Athena
Overview
AWS Athena is a query service used to analyze data directly in Amazon Simple Storage Service (S3) using standard SQL. More information on Athena can be found at https://docs.aws.amazon.com/athena/latest/ug/what-is.html. From that page,
In Athena, tables and databases are containers for the metadata definitions that define a schema for underlying source data. For each dataset, a table needs to exist in Athena. The metadata in the table tells Athena where the data is located in Amazon S3, and specifies the structure of the data, for example, column names, data types, and the name of the table. Databases are a logical grouping of tables, and also hold only metadata and schema information for a dataset.
Of particular importance is that Athena supports data structures such as mapped documents and arrays. It is not limited to 2 dimensional rows with simple numbers, dates, and strings. When querying, Qarbine automatically converts the underlying map and array JSON string values into their appropriate rich data structures. There is no casting or unwinding necessary within the SQL unless it is needed as part of the WHERE clause. Athena query results are briefly stored into a writable S3 location as part of the Athena query life cycle.
A useful starting page for Athena can be found at
and information about Athena JSON interactions can be found at
Qarbine can natively query Athena and obtain records such as shown below.
Qarbine can easily analyze this deeply nested data and format an analysis report. This interaction can also be embedded into applications for a seamless end user experience. Sample output is shown below.
This report result can then be exported into various popular formats and easily shared within leading collaboration tools.
Defining a Data Source
Overview
A Data Source is a Qarbine component responsible for retrieving data from somewhere. At a high level it has a name, a description and some arbitrary query string which when sent to the associated Qarbine Data Service endpoint returns some data. For Athena, the query syntax is SQL and the associated Data Service is one configured to access Athena. The overall execution flow for an analysis, including the optional prompt component, is shown below.

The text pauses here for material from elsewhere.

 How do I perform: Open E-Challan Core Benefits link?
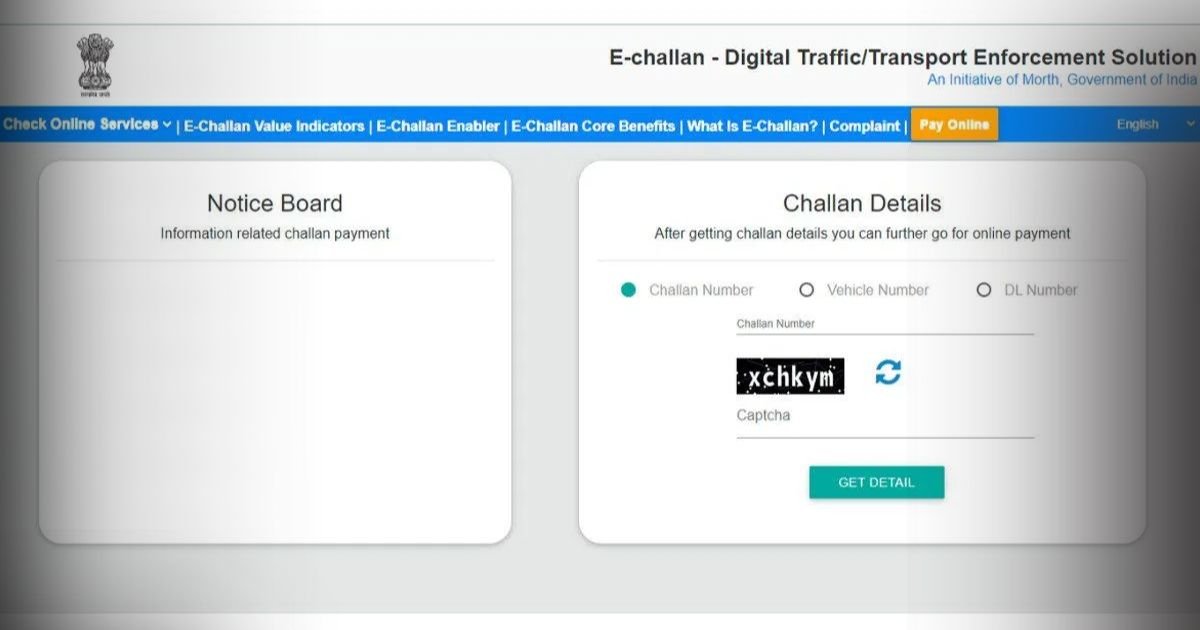coord(594,126)
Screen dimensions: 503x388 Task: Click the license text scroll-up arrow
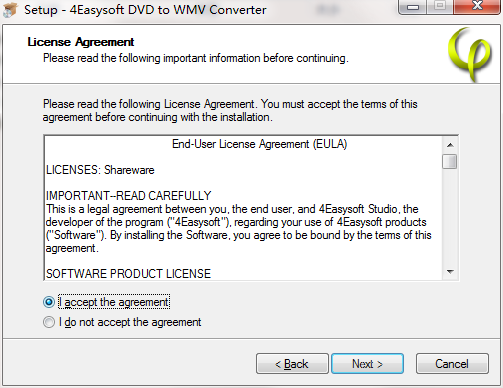[x=450, y=145]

A single data source can be referenced by name from multiple Qarbine template components. This enables a single point of change when perhaps, an index is added, or some other query tweak is necessary. The alternative is to attempt to find all templates impacted by a schema or index change for example. The component reusability is especially beneficial when team members have varying roles and skills.
Using the Data Source Designer
Sign on to Qarbine and navigate to the Data Source Designer.
The initial drop down values are shown below.
Choose your Data Service from the first drop down.
Choose your database from the second drop down.
For information use you can see the recognized tables and views in the left hand area as shown below.
Choosing one displays the table structure defined within Athena.
Running a Query
Enter a query in the text area and click the button.
Selecting one of the rows
shows its details in the right hand area as shown below.
Note that Qarbine has automatically expanded the Athena ‘row’ and ‘array’ data type rows. Expand all of the data structures using to then see the following.
Managing Answer Set Size
The default maximum number of rows starts off at 25 for a new data source. This is useful to evolve a query from a concept to one that you have verified returns the desired answer set. As noted, any native way of limiting an answer set size is the preferred approach. This setting is in the component dialog as shown below and also accessible by clicking the ‘Gear’ icon.
Once you are done drafting you can adjust this parameter. A “0” indicates there is no maximum. A number greater than 0 indicates to limit the final answer set size to that number of rows. This answer set truncation comes after any native query limit. So, if the answer set from the data endpoint is quite large, that content has to be returned to the Qarbine host. It then may truncate the number of rows. It is best to truncate at the query level (i.e., use a limit) to reduce the content sent from the data endpoint to the Qarbine host in the first place.
Adjusting the Maximum Rows
Recall the default maximum rows at the component level is 25. When you are satisfied with your query you can change that setting by clicking.
Adjust the setting to “0” indicating no Qarbine answer set truncation.
Click
Saving Your Work
Click to save the data source in the catalog. It is also remembered as a recent data source.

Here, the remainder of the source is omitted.